→ **WORK ITEM**: All lines from the one holding "You are a computer-use" through the last line of the entries below must be transcribed exactly, and no others. Pictures do not go in.

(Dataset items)

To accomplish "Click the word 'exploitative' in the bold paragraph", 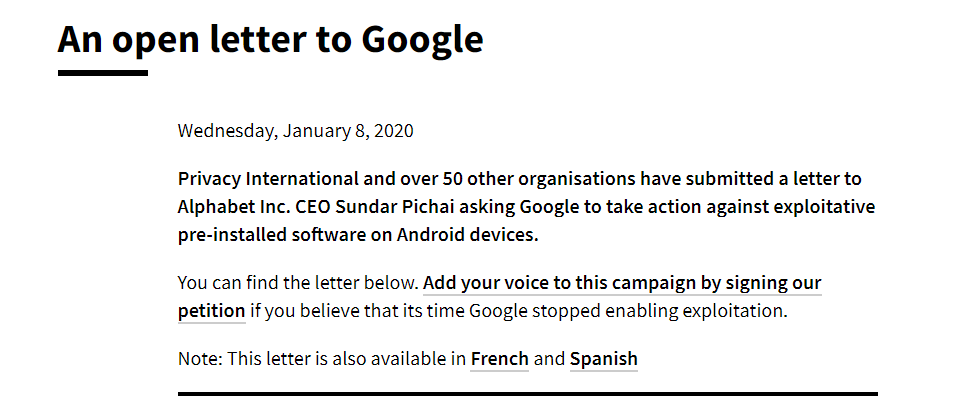I will click(824, 207).
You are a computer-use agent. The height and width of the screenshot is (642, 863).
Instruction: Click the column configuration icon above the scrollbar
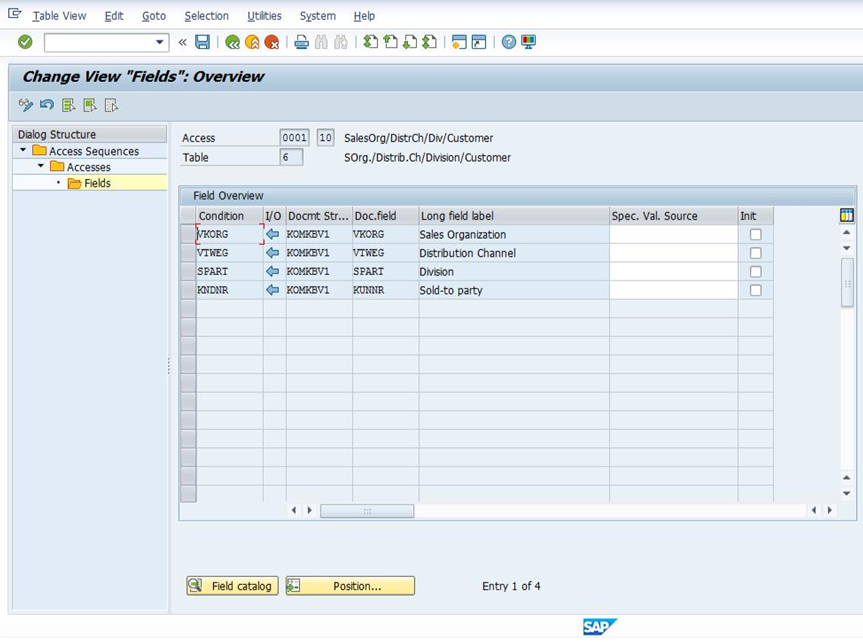coord(846,214)
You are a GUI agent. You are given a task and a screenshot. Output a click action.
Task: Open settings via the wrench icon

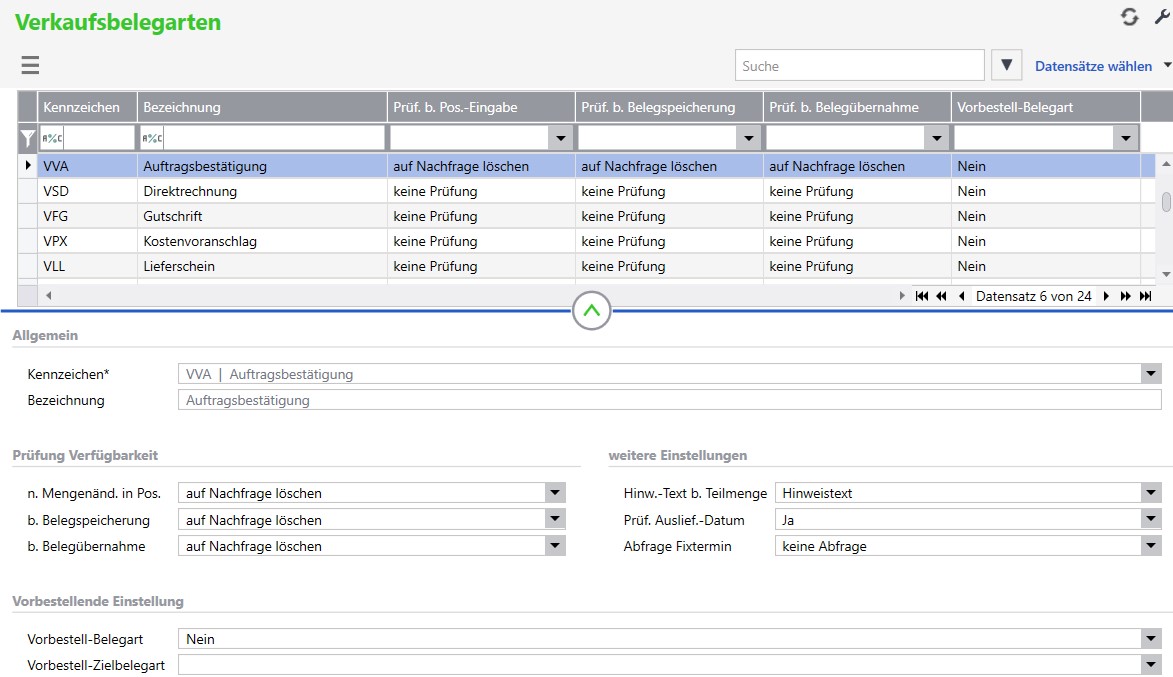[x=1162, y=16]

→ **RESPONSE AREA**:
You are a computer-use agent. The height and width of the screenshot is (642, 863).
Instruction: Click the column configuration icon above the scrollbar
coord(846,214)
You are a GUI agent. You are given a task and a screenshot. Output a click action.
Task: Open settings via the wrench icon

[x=1162, y=16]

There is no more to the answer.